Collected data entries
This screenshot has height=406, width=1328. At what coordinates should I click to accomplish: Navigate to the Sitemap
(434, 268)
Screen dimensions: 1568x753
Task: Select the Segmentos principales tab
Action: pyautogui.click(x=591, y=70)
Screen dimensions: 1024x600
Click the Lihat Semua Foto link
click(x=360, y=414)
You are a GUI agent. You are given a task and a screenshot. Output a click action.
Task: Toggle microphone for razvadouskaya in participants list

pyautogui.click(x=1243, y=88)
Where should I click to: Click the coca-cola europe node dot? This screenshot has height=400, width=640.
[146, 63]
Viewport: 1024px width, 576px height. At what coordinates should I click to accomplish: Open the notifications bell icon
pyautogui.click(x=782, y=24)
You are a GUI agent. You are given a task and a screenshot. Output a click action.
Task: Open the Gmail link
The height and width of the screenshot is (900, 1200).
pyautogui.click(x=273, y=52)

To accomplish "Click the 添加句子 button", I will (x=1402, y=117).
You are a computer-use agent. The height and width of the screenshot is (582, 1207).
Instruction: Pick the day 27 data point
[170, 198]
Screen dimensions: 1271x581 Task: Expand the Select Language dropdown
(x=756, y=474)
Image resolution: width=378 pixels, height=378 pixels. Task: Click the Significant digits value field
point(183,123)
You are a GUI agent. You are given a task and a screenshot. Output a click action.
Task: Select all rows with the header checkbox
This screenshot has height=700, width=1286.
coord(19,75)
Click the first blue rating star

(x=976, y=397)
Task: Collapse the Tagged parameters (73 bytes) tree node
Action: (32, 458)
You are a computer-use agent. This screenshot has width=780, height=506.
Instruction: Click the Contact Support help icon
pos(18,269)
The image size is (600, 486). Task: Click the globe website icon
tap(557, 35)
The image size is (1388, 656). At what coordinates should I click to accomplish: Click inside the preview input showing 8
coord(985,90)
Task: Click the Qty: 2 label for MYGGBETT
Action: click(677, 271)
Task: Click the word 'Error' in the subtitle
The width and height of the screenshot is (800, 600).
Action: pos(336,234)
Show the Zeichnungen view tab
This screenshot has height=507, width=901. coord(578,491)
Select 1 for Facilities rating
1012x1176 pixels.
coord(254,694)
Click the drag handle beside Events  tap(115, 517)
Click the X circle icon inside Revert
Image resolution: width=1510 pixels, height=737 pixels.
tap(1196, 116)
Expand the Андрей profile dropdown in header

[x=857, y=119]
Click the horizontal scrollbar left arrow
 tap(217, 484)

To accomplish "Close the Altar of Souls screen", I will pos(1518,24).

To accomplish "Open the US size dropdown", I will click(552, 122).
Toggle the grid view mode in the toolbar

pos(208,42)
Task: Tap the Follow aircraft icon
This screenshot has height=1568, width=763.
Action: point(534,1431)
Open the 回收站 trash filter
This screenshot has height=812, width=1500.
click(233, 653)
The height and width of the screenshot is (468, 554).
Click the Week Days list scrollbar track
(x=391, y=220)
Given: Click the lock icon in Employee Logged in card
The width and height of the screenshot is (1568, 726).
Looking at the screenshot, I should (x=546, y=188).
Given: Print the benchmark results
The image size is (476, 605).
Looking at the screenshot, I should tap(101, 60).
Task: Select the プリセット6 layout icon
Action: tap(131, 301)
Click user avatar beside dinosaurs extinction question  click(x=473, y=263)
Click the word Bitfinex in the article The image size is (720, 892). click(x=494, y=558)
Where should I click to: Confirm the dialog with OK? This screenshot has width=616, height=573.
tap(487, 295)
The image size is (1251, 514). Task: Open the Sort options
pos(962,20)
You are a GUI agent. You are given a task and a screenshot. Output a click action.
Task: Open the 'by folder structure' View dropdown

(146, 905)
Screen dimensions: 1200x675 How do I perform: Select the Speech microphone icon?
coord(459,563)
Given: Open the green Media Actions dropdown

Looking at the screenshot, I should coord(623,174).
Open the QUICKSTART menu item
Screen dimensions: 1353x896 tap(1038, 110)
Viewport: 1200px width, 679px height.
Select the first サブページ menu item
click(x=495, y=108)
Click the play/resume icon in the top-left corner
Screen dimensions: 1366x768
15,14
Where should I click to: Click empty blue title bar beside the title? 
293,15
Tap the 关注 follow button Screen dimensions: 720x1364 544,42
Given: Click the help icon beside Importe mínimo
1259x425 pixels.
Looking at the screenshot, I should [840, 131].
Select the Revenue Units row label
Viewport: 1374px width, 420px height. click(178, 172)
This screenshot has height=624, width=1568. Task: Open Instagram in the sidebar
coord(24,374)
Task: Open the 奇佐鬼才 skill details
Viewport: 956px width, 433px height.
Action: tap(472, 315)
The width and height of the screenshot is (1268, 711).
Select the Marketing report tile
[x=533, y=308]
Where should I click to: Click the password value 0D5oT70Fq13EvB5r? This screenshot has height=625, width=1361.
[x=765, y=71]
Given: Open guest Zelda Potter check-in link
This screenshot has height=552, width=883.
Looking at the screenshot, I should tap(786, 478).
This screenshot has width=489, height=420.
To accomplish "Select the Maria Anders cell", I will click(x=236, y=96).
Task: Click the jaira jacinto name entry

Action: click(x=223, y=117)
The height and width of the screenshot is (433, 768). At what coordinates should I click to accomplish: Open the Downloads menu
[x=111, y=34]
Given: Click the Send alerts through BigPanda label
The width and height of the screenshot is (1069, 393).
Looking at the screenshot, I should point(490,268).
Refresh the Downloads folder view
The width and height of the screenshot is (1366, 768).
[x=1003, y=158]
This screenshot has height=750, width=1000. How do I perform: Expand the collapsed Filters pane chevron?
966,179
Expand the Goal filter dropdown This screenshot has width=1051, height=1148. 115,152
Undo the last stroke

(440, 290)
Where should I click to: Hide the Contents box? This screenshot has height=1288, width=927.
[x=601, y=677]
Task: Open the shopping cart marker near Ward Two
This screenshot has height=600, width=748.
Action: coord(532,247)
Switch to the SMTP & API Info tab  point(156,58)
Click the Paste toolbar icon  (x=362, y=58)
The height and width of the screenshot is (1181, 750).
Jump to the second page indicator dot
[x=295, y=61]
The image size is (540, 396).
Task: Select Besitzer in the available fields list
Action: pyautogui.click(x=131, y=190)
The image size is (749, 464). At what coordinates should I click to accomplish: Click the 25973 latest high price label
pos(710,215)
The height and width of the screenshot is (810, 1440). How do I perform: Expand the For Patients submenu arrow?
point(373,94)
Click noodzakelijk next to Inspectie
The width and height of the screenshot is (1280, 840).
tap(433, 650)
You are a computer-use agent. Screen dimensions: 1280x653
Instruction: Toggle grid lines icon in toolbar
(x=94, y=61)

* [PROBLEM TO SOLVE]: If a line of the records above holds the word "computer", show it.

* [WRITTEN ANSWER]:
You are a computer-use agent. The height and width of the screenshot is (582, 1207).
You are a computer-use agent. This screenshot has width=780, height=506.
You are a computer-use agent. Screen dimensions: 1280x653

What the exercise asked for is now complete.